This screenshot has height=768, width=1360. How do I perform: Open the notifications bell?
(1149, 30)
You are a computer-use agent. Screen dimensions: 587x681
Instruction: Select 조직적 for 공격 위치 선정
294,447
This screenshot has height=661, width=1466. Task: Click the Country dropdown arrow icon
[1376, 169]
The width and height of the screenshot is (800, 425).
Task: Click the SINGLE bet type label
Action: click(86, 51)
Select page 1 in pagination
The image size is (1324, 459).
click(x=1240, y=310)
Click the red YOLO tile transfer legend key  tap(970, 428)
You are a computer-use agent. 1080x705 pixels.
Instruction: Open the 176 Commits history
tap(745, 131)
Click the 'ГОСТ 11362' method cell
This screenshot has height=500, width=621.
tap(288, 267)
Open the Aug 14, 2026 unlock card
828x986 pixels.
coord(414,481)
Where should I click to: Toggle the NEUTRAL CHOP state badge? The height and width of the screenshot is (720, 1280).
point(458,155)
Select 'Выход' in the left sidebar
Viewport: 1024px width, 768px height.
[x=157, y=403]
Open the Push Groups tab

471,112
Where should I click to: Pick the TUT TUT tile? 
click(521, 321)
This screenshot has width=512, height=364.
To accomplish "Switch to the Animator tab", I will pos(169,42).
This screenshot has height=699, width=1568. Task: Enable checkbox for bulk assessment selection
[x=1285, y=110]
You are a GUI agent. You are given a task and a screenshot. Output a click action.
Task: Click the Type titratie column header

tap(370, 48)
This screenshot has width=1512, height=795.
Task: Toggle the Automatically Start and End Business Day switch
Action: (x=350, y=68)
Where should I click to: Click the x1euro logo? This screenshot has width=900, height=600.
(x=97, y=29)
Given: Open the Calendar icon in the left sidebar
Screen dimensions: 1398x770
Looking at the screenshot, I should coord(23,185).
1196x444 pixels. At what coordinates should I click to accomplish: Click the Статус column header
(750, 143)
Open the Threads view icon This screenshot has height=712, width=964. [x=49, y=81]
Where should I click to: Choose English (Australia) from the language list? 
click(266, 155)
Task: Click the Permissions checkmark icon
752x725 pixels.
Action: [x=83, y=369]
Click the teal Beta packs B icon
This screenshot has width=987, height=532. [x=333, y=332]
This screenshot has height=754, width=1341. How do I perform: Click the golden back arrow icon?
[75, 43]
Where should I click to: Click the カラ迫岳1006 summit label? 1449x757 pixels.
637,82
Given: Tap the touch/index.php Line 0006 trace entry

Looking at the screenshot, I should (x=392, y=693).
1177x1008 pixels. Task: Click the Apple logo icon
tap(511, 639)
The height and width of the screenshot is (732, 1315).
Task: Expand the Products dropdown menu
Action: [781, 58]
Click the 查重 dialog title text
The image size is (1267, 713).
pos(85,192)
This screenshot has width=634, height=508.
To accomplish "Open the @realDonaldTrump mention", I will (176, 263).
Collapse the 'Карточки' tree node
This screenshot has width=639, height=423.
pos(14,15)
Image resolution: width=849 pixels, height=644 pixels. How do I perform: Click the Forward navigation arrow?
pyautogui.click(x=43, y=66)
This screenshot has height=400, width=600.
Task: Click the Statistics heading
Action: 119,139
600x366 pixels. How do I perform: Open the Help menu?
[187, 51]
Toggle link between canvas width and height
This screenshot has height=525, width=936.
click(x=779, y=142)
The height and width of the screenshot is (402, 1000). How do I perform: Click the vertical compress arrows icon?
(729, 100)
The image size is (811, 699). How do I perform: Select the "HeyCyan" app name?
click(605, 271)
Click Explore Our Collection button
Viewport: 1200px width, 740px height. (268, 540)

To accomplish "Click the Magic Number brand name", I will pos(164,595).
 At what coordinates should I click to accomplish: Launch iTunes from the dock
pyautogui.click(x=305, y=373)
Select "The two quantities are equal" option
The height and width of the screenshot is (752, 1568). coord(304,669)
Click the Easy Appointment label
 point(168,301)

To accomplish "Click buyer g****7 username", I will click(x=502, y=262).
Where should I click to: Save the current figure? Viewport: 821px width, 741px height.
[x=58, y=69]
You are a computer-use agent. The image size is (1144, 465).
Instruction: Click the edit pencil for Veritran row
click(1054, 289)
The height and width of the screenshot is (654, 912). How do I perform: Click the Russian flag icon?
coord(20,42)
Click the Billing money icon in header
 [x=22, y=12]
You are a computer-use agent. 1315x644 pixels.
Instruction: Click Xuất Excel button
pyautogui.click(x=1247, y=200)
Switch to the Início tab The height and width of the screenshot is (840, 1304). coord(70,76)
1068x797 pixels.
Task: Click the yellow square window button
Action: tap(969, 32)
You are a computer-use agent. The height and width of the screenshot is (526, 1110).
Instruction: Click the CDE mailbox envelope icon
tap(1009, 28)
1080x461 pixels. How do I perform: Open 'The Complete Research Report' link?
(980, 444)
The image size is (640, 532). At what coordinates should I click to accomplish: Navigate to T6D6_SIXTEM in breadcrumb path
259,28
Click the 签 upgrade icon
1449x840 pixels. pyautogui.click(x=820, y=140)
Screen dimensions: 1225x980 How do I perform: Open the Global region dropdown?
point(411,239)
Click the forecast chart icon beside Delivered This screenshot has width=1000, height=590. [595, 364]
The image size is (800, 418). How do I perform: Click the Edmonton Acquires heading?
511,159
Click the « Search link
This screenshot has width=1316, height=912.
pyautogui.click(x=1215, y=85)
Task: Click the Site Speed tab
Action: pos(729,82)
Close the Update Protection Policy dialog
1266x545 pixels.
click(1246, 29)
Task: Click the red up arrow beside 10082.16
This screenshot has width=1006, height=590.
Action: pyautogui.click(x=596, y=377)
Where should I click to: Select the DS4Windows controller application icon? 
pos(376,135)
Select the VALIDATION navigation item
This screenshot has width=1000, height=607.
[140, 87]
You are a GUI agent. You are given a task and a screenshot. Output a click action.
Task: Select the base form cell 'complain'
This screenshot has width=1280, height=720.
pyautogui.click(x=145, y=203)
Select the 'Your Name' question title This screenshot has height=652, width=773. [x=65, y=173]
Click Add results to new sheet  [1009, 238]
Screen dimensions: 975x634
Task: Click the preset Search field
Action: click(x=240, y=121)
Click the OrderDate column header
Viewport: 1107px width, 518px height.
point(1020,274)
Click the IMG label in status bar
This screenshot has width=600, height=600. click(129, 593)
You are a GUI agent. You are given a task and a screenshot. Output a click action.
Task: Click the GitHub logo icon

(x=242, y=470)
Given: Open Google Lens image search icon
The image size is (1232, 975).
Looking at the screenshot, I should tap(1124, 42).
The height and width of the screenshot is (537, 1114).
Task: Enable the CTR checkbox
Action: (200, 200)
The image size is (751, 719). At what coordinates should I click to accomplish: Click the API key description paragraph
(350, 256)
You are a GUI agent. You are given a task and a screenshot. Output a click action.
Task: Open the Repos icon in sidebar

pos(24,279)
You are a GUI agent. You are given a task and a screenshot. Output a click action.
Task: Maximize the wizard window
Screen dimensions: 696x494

==*==

## What you will do
Take the entries above and copy out all lines with the string "beside".

## Solution to this exercise
Click the forecast chart icon beside Delivered This screenshot has width=1000, height=590. [595, 364]
Task: Click the red up arrow beside 10082.16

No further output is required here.